Recorded data:
┌────────

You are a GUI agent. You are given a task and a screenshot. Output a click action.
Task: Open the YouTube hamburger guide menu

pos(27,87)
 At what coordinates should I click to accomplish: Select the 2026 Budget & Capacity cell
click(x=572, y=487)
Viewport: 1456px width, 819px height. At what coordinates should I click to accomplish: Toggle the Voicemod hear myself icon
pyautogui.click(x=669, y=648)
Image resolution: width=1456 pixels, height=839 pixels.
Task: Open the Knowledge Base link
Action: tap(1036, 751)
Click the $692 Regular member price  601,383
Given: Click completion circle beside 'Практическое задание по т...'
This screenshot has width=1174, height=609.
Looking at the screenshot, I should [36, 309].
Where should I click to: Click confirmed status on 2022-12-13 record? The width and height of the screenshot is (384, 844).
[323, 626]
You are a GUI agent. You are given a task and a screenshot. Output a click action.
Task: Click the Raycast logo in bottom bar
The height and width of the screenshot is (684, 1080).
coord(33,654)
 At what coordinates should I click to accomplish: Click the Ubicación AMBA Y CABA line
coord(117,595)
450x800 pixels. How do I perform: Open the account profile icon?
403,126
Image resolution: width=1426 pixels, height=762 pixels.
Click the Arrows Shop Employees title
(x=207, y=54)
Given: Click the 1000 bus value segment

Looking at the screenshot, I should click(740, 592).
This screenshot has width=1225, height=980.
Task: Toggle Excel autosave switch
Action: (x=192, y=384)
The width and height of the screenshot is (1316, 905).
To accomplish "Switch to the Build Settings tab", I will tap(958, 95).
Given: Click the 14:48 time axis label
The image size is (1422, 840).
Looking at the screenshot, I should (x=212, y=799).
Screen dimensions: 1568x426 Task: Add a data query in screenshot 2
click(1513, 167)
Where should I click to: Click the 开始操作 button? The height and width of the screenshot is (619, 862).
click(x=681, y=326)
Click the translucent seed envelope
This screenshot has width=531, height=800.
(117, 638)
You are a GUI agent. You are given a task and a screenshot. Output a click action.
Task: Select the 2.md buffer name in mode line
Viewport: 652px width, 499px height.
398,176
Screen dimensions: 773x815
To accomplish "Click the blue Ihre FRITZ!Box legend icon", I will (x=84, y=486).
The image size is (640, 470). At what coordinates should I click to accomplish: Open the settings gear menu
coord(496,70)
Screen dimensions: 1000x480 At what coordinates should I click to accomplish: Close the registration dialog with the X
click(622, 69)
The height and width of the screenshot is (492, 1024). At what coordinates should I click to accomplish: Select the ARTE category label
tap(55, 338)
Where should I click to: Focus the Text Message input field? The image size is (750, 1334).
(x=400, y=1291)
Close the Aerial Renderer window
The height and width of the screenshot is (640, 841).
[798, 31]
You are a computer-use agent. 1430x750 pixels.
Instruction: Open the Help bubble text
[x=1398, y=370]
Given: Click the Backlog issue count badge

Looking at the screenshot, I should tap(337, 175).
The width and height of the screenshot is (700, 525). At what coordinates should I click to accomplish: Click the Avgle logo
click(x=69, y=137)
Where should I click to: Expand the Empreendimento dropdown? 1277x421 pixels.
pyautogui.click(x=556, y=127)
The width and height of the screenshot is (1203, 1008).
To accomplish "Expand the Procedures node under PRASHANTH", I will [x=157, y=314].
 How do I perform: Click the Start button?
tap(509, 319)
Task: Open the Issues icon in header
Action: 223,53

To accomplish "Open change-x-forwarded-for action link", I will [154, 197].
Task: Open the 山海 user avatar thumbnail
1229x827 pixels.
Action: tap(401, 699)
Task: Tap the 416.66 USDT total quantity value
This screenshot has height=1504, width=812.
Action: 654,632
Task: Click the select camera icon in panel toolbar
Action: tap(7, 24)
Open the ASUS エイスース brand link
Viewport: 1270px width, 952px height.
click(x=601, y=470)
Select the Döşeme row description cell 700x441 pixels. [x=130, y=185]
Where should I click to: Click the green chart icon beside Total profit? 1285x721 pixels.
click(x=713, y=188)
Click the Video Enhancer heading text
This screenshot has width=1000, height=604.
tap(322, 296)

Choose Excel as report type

└────────

Prompt: Render every one of the rows above as a numbered list, leaving out the blank lines.

Answer to the exercise:
1. You are a GUI agent. You are given a task and a screenshot. Output a click action.
2. Task: Open the YouTube hamburger guide menu
3. pos(27,87)
4.  At what coordinates should I click to accomplish: Select the 2026 Budget & Capacity cell
5. click(x=572, y=487)
6. Viewport: 1456px width, 819px height. At what coordinates should I click to accomplish: Toggle the Voicemod hear myself icon
7. pyautogui.click(x=669, y=648)
8. Image resolution: width=1456 pixels, height=839 pixels.
9. Task: Open the Knowledge Base link
10. Action: tap(1036, 751)
11. Click the $692 Regular member price  601,383
12. Given: Click completion circle beside 'Практическое задание по т...'
13. This screenshot has width=1174, height=609.
14. Looking at the screenshot, I should [36, 309].
15. Where should I click to: Click confirmed status on 2022-12-13 record? The width and height of the screenshot is (384, 844).
16. [323, 626]
17. You are a GUI agent. You are given a task and a screenshot. Output a click action.
18. Task: Click the Raycast logo in bottom bar
19. The height and width of the screenshot is (684, 1080).
20. coord(33,654)
21.  At what coordinates should I click to accomplish: Click the Ubicación AMBA Y CABA line
22. coord(117,595)
23. 450x800 pixels. How do I perform: Open the account profile icon?
24. 403,126
25. Image resolution: width=1426 pixels, height=762 pixels.
26. Click the Arrows Shop Employees title
27. (x=207, y=54)
28. Given: Click the 1000 bus value segment
29. Looking at the screenshot, I should click(740, 592).
30. This screenshot has width=1225, height=980.
31. Task: Toggle Excel autosave switch
32. Action: (x=192, y=384)
33. The width and height of the screenshot is (1316, 905).
34. To accomplish "Switch to the Build Settings tab", I will tap(958, 95).
35. Given: Click the 14:48 time axis label
36. The image size is (1422, 840).
37. Looking at the screenshot, I should (x=212, y=799).
38. Screen dimensions: 1568x426 Task: Add a data query in screenshot 2
39. click(1513, 167)
40. Where should I click to: Click the 开始操作 button? The height and width of the screenshot is (619, 862).
41. click(x=681, y=326)
42. Click the translucent seed envelope
43. This screenshot has width=531, height=800.
44. (117, 638)
45. You are a GUI agent. You are given a task and a screenshot. Output a click action.
46. Task: Select the 2.md buffer name in mode line
47. Viewport: 652px width, 499px height.
48. 398,176
49. Screen dimensions: 773x815
50. To accomplish "Click the blue Ihre FRITZ!Box legend icon", I will (x=84, y=486).
51. The image size is (640, 470). At what coordinates should I click to accomplish: Open the settings gear menu
52. coord(496,70)
53. Screen dimensions: 1000x480 At what coordinates should I click to accomplish: Close the registration dialog with the X
54. click(622, 69)
55. The height and width of the screenshot is (492, 1024). At what coordinates should I click to accomplish: Select the ARTE category label
56. tap(55, 338)
57. Where should I click to: Focus the Text Message input field? The image size is (750, 1334).
58. (x=400, y=1291)
59. Close the Aerial Renderer window
60. The height and width of the screenshot is (640, 841).
61. [798, 31]
62. You are a computer-use agent. 1430x750 pixels.
63. Instruction: Open the Help bubble text
64. [x=1398, y=370]
65. Given: Click the Backlog issue count badge
66. Looking at the screenshot, I should tap(337, 175).
67. The width and height of the screenshot is (700, 525). At what coordinates should I click to accomplish: Click the Avgle logo
68. click(x=69, y=137)
69. Where should I click to: Expand the Empreendimento dropdown? 1277x421 pixels.
70. pyautogui.click(x=556, y=127)
71. The width and height of the screenshot is (1203, 1008).
72. To accomplish "Expand the Procedures node under PRASHANTH", I will [x=157, y=314].
73.  How do I perform: Click the Start button?
74. tap(509, 319)
75. Task: Open the Issues icon in header
76. Action: 223,53
77. To accomplish "Open change-x-forwarded-for action link", I will [154, 197].
78. Task: Open the 山海 user avatar thumbnail
79. 1229x827 pixels.
80. Action: tap(401, 699)
81. Task: Tap the 416.66 USDT total quantity value
82. This screenshot has height=1504, width=812.
83. Action: 654,632
84. Task: Click the select camera icon in panel toolbar
85. Action: tap(7, 24)
86. Open the ASUS エイスース brand link
87. Viewport: 1270px width, 952px height.
88. click(x=601, y=470)
89. Select the Döşeme row description cell 700x441 pixels. [x=130, y=185]
90. Where should I click to: Click the green chart icon beside Total profit? 1285x721 pixels.
91. click(x=713, y=188)
92. Click the Video Enhancer heading text
93. This screenshot has width=1000, height=604.
94. tap(322, 296)
95. Choose Excel as report type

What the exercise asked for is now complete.